« La peur en amont de la prise de parole en public, entre état mental et état physique »

Définition de la peur et du trac

La peur est définie  » comme un sentiment d’angoisse éprouvé en présence ou à la pensée d’un danger réel ou supposé. Appréhension qui pousse à fuir ou à éviter cette situation. » (Dictionnaire Larousse ., (2003). En résumé, c’est un état émotionnel stressant et selon le site Psychologies « souvent accompagné de réactions physiologiques : tremblement, sueur, maux de ventre ou d’estomac, accélération du pouls. »

RICQIER M. a décrit le trac comme « un sentiment qui cause des symptômes précis qui vont inhiber, paralyser l’orateur, celui qui provoque des tremblements, des palpitations, la bouche sèche, les mains moites, la boule à l’estomac ou/et à la gorge, l’esprit confus, les trous de mémoire » (p.5). Le trac est pour beaucoup, un problème extrêmement douloureux et terriblement frustrant. Dans son manuel CARNEGIE Dale « Comment parler en public », écrit à l’intention de ses stagiaires, CARNEGIE décrit les différents effets du trac, cependant on y retrouve souvent des expressions telles que « Quand je suis appelé à me lever pour parler, je deviens si préoccupé que je ne peux ni penser clairement, ni me concentrer, ni me rappeler ce que j’avais l’intention de dire. » (p.13):
CARNEGIE D. cite également un homme qui s’est rendu à une conférence d’information sur l’art de communiquer.
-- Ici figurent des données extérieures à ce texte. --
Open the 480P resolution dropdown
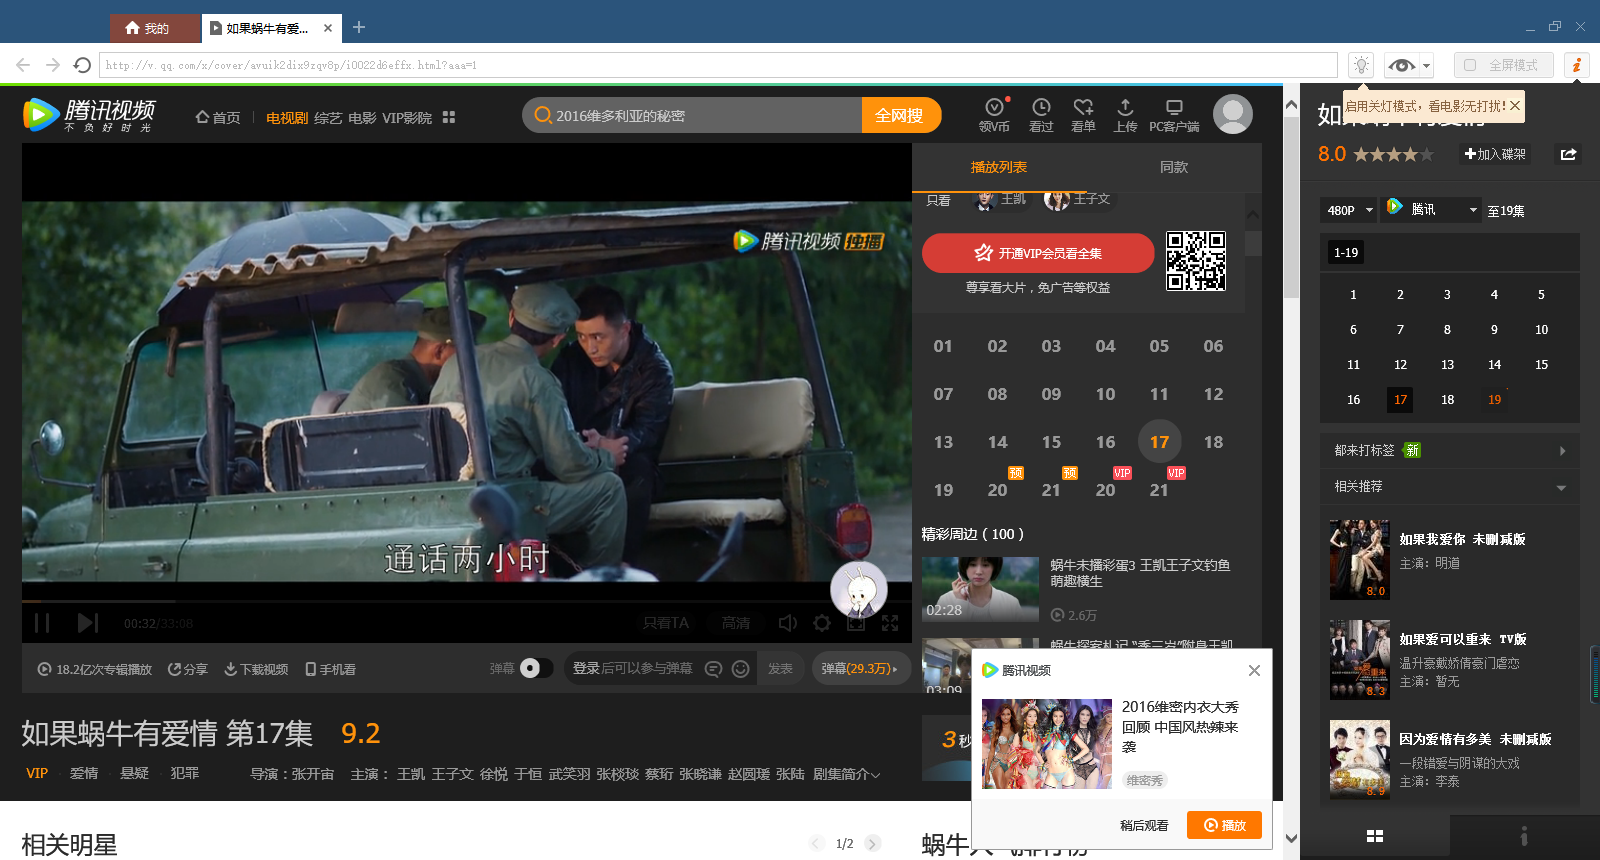1600x860 pixels. coord(1349,210)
En avançant jusqu’à la porte de la salle, il s’est arrêté. Il savait que s’il rentrait et s’inscrivait au cours, il devrait, tôt ou tard, proférer un discours. Sa main s’est crispée sur la poignée de la porte et il n’a pas pu rentrer. Il a tourné les talons et a quitté l’hôtel. C’est seulement cinq ans après que cet homme a trouvé le courage de revenir.
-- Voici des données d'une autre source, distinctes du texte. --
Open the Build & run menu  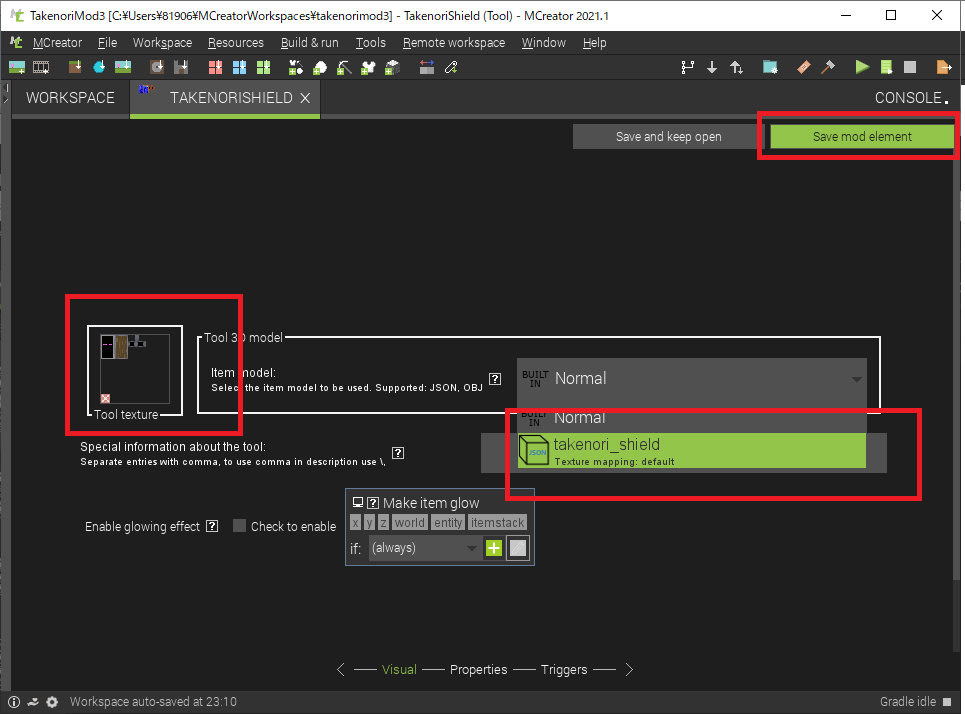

1.1 Comment fonctionnent la peur, le trac et quelles sont leurs sources?

CARNEGIE D. cite dans son ouvrage que des statistiques réalisées dans des universités révèlent que 80% des étudiants inscrits aux cours d’éloquence ont le trac au début. Ces chiffres sont encore plus élevés chez les adultes. Qu’est-ce qui fait que la majorité a peur de parler en public et comment fonctionne la peur? (p.32)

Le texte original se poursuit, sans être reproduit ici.